Aralık '22DüşünceSema Ceyhanblue blur bright close up

Rabbime bir şükran ifadesi yazısıdır.

Bir ağustos günü ve insanların sıcaktan buram buram terlediği bir gündü. Sıcaklardan dolayı dışarıda yapmam gereken işlerimin birçoğunu ertelemiş nedense dışarıya çıkmak istemiyordum.

O gün ise dışarı çıkma arzusu benliğimi sarmıştı. O gün sıcağa aldırış etmeden Rabbimin izniyle yola koyulmuştum. Gayr-i ihtiyari sevk-i İlahi beni bir yerlere sevk ediyordu. Mü’minler kardeştir düsturunca bende tanımadığım Berat’a yardıma gönderiliyordum. Çünkü; biz insanlar kainat üzerinde vazifedar memurlarız. Her birimiz yaratıcımız vasıtasıyla ayrı ayrı vazifelerle tavzif (vazifelendirilme) edilmiştik. O gün ben de vazifemi ifa etmek için gönderiliyordum. Cadde üzerinde bulunan fırının yanıbaşında beş altı yaşlarında bir çocukla validesi sandığım bir bayan oturuyordu. Validesi çocuğun kafasını sesi çıkmasın diye göğsüne bastırmış çocuğun yüzü gözükmüyordu. Çocuk ise avazı çıktığı kadar bağırıyordu. Ağlayan çocuğun ağlama sebebini bilmiyordum ve çocukla annesinin yanına yanaşmıştım. Bir miktar maddi yardımda bulunmak istiyordum. Oysa ki; cüzdanımda çok cüzi bir miktar vardı. Teessür içinde yardım ederken bir yaşlı amca da yardım etmek amacıyla yaklaşmıştı. Dikkatimi çeken bir durum ben ve amcanın verdiği miktarla birşeylerin alınamayacağıydı. O anda onlara dua etmeye başlamış bir yandan da gideceğim yöne doğru adımlarımı hızlandırmıştım. Giderken içimdeki müsbet ses dönüp ufaklığın neden ağladığını sormamı ihtar ediyordu. Ve ben de o sese, içimdeki o uyarıya yenik düşmüş, geri dönüp onların yanına varmış çocuğun neden ağladığını sual ederken, validesi sandığım bayan Berat’ın acıktığını ve açlıktan ağladığını izah ediyordu. Validesinden bu sözleri duyunca rikkat-i cinsiyemden (Şefkat, kendi cinsinden olana acıma) dolayı hüzne gark olmuştum. Bu durumda bayana inşallah biraz sonra döneceğim diyerek yanlarından uzaklaşmıştım. Giderken de bir yandan Allah’a bize verdiği nimetlerinden dolayı da hamd ve şükür ediyordum. Bu sırada içimdeki menfi bir sesle mücadeleye girmiştim.

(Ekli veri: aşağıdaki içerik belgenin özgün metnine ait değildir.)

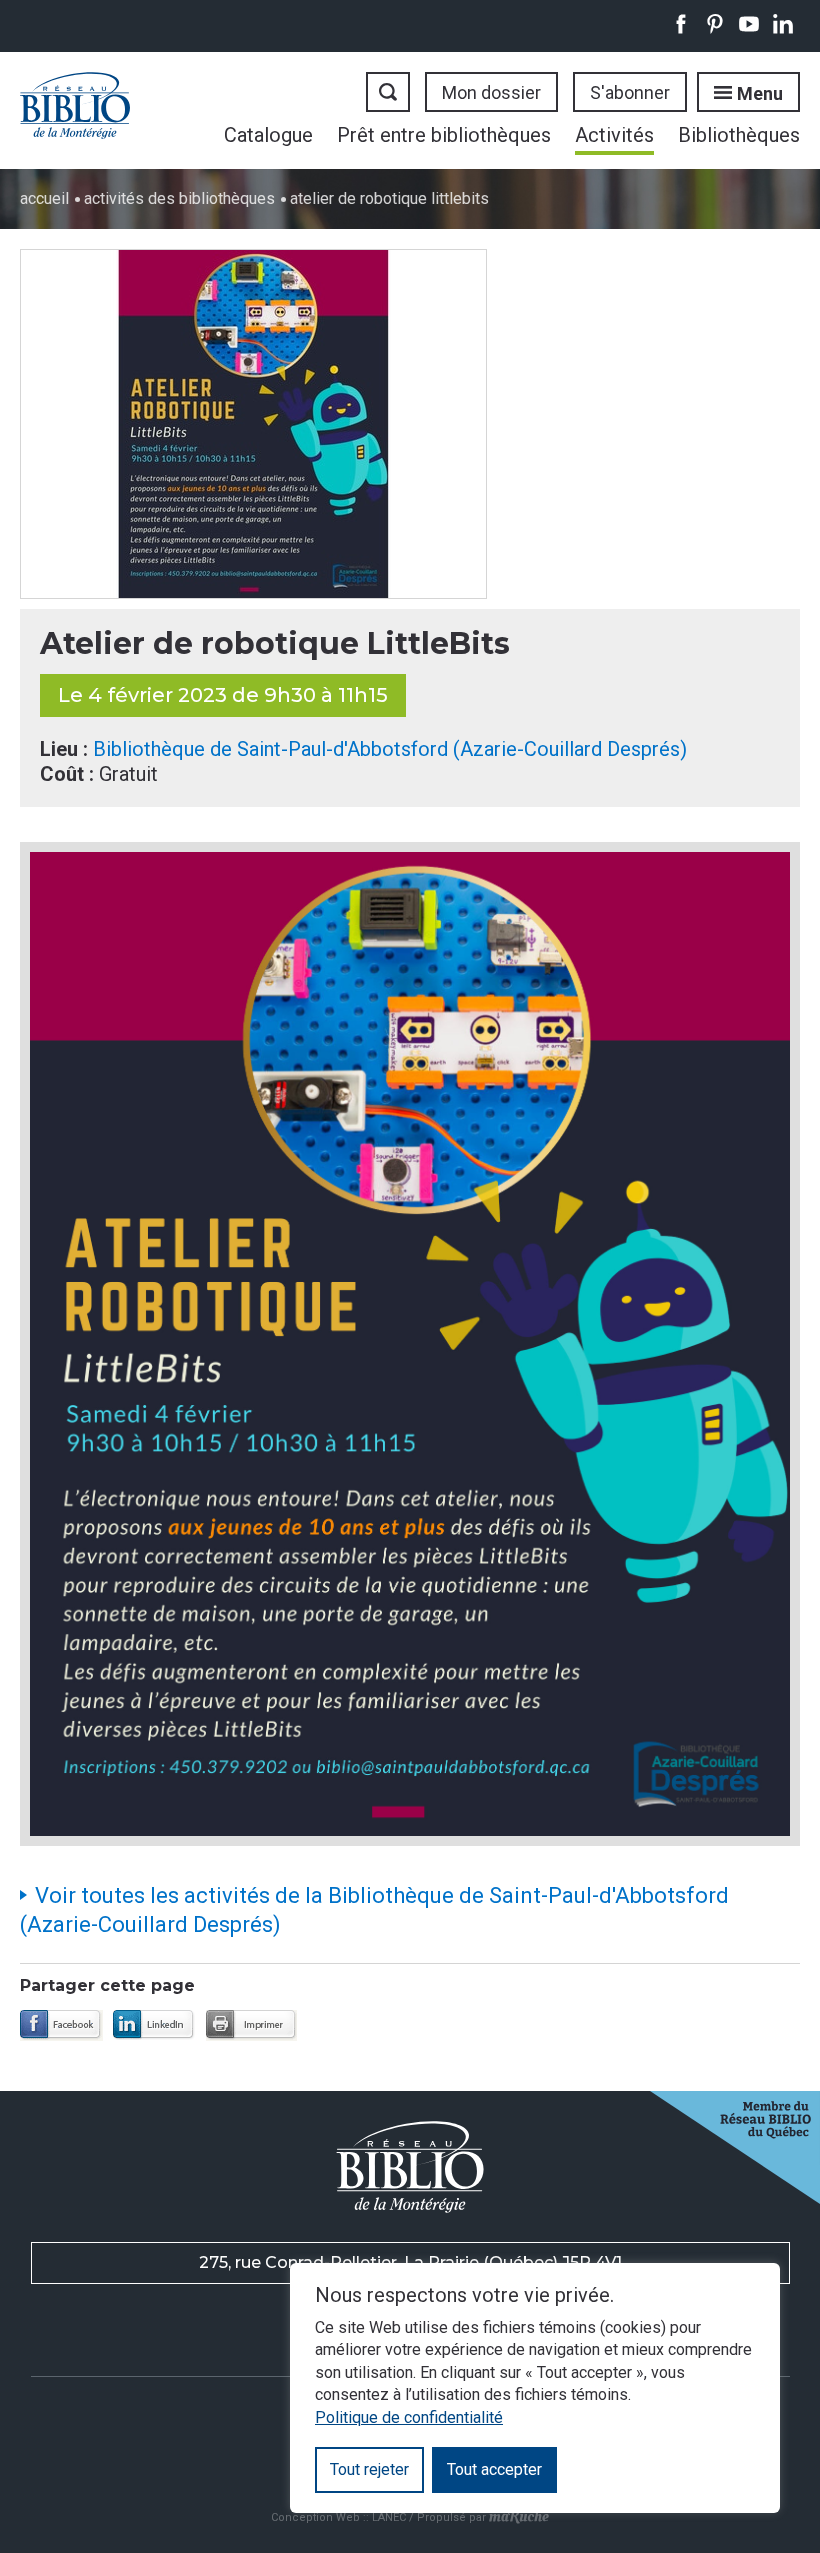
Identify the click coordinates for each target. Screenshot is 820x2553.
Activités (614, 135)
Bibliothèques (739, 135)
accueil (44, 198)
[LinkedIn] (154, 2025)
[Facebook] (61, 2025)
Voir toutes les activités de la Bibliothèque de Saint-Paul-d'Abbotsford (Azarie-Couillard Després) (374, 1910)
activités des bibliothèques (179, 198)
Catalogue (268, 135)
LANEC (389, 2517)
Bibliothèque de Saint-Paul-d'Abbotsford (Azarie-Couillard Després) (390, 749)
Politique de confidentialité (409, 2417)
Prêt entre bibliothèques (444, 135)
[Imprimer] (251, 2025)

O sesle beraber nefsim ve şeytan da devreye girmiş, git işini gör, sonra onlarla ilgilenirsin diye telkinde bulunuyorlardı ve ben o sırada kendi kendimle konuşur olmuştum. Orda bir çocuk açken onu doyurmadan, işlerimi halletmeyeceğimi içimden gelen seslere haykırıyordum.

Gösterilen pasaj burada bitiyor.